Input for this task: Begin

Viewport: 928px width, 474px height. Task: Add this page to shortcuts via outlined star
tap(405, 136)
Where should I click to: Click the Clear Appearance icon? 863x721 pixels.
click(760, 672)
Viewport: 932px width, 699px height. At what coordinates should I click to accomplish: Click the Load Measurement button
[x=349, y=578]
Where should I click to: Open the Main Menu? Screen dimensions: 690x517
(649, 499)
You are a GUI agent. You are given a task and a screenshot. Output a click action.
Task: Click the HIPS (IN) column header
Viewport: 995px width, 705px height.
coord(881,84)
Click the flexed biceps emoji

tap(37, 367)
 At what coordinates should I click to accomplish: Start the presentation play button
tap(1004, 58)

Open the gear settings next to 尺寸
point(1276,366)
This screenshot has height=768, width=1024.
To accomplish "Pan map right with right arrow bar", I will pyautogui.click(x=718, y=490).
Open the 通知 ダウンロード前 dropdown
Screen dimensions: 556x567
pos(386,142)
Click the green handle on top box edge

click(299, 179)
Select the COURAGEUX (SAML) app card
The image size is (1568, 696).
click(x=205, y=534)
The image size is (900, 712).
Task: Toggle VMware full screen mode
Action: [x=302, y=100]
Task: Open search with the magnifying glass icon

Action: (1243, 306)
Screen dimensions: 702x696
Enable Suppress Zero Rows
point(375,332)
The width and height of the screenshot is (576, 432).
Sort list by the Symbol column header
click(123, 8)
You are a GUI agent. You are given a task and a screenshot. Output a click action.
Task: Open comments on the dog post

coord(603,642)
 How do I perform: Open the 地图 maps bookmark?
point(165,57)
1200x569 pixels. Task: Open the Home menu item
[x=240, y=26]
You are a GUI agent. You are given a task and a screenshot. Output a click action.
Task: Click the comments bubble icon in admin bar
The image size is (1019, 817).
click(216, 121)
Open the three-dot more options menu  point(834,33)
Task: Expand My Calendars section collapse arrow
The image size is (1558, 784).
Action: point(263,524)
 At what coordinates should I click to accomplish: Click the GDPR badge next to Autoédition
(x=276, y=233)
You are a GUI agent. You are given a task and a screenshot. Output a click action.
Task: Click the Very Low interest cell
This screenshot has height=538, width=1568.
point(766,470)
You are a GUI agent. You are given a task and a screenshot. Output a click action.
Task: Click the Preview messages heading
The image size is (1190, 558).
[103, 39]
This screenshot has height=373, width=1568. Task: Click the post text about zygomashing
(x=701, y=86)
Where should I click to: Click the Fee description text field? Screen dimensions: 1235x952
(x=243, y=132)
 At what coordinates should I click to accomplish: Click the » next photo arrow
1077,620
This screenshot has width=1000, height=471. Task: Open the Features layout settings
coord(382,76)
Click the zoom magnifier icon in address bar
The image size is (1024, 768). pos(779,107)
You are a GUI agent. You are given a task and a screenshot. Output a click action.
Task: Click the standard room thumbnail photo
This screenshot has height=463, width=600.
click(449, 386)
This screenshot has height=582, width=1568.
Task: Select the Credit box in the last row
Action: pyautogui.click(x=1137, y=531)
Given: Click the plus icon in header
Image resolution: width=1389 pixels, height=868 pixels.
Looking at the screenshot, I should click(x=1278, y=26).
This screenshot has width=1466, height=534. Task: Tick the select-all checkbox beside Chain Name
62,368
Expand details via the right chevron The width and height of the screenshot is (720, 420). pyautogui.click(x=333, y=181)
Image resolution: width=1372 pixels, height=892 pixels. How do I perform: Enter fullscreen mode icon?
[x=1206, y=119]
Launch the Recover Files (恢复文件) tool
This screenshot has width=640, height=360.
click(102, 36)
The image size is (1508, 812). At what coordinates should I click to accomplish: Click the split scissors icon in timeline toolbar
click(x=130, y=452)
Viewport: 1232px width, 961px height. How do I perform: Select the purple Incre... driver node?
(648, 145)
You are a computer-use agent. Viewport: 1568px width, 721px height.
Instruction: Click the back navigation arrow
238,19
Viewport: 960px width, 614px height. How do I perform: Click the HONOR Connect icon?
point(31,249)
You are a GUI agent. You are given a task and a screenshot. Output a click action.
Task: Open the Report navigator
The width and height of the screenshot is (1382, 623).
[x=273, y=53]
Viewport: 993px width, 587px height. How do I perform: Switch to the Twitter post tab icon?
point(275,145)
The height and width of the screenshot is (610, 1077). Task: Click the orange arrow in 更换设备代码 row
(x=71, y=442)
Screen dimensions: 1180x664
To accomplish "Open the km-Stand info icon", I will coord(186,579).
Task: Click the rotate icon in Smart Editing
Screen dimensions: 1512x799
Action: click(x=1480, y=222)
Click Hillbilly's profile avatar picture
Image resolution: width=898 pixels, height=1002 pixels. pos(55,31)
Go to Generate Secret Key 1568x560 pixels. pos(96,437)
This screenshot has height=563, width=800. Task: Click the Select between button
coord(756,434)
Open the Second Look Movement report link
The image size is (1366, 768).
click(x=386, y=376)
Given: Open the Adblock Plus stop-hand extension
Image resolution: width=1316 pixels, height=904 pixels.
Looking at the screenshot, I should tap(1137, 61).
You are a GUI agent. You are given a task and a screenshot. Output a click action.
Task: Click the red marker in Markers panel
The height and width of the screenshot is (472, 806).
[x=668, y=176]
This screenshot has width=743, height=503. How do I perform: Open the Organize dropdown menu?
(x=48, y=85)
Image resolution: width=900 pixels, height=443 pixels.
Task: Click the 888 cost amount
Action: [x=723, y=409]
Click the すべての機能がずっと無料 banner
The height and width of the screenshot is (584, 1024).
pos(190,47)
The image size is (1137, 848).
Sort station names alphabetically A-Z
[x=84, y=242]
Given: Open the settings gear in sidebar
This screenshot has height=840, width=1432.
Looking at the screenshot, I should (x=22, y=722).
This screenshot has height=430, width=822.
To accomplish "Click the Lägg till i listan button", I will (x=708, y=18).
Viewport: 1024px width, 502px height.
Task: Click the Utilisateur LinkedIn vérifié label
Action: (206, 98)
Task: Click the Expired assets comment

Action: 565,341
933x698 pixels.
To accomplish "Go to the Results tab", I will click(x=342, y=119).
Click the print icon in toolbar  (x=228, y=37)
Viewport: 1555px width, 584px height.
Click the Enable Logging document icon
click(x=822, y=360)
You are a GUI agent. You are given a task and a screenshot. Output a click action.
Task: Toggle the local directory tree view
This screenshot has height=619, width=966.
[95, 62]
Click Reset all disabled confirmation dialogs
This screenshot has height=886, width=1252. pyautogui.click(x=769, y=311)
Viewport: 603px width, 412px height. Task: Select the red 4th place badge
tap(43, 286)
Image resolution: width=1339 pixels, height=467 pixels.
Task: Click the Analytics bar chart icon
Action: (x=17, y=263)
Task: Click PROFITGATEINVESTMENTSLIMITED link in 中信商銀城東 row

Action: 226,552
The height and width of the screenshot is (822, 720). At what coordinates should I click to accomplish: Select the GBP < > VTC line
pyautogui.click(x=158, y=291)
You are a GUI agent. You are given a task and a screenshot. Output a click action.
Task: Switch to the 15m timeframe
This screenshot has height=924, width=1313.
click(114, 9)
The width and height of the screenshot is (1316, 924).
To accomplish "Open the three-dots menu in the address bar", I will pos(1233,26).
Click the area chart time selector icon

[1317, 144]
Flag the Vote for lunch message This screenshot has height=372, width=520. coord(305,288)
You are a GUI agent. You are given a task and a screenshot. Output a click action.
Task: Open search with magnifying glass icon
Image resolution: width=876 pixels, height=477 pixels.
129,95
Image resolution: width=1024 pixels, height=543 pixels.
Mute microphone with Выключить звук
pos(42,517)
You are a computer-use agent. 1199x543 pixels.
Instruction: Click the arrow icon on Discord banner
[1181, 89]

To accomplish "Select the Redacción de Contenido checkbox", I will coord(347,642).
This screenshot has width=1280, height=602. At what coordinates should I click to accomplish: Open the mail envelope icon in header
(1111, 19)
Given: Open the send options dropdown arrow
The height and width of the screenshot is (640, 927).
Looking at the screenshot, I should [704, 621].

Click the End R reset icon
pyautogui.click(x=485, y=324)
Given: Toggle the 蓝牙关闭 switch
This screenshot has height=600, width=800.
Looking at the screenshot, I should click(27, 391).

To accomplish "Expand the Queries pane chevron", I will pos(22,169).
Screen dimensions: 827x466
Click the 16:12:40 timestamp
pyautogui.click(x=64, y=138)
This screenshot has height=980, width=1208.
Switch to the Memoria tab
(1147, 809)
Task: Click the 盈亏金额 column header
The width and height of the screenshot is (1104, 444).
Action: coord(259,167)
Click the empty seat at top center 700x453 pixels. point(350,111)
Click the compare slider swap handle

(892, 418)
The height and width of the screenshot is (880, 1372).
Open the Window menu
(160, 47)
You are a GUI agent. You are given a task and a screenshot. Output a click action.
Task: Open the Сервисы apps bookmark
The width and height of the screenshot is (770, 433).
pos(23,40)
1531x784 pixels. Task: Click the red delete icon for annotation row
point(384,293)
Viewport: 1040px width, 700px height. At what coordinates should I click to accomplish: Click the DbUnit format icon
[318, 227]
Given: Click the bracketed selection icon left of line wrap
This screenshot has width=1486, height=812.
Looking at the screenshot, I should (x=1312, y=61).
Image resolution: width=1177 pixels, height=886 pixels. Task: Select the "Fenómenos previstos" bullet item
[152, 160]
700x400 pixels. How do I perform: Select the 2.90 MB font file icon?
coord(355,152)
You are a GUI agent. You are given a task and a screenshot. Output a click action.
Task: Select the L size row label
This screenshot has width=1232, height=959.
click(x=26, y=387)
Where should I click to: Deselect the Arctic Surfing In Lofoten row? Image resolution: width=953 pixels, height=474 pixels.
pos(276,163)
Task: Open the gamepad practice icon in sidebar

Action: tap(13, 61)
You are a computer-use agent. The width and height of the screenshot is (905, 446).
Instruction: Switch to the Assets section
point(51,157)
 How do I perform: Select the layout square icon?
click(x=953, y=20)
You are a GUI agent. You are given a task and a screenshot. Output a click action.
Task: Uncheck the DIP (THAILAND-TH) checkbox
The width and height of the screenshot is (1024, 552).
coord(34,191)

Input for this task: End

# Work instructions
The answer should be the first line of the material and every line after it through the line containing "This screenshot has height=768, width=1024.", exactly as written, and nothing else.

# Task output
Viewport: 928px width, 474px height. Task: Add this page to shortcuts via outlined star
tap(405, 136)
Where should I click to: Click the Clear Appearance icon? 863x721 pixels.
click(760, 672)
Viewport: 932px width, 699px height. At what coordinates should I click to accomplish: Click the Load Measurement button
[x=349, y=578]
Where should I click to: Open the Main Menu? Screen dimensions: 690x517
(649, 499)
You are a GUI agent. You are given a task and a screenshot. Output a click action.
Task: Click the HIPS (IN) column header
Viewport: 995px width, 705px height.
coord(881,84)
Click the flexed biceps emoji

tap(37, 367)
 At what coordinates should I click to accomplish: Start the presentation play button
tap(1004, 58)

Open the gear settings next to 尺寸
point(1276,366)
This screenshot has height=768, width=1024.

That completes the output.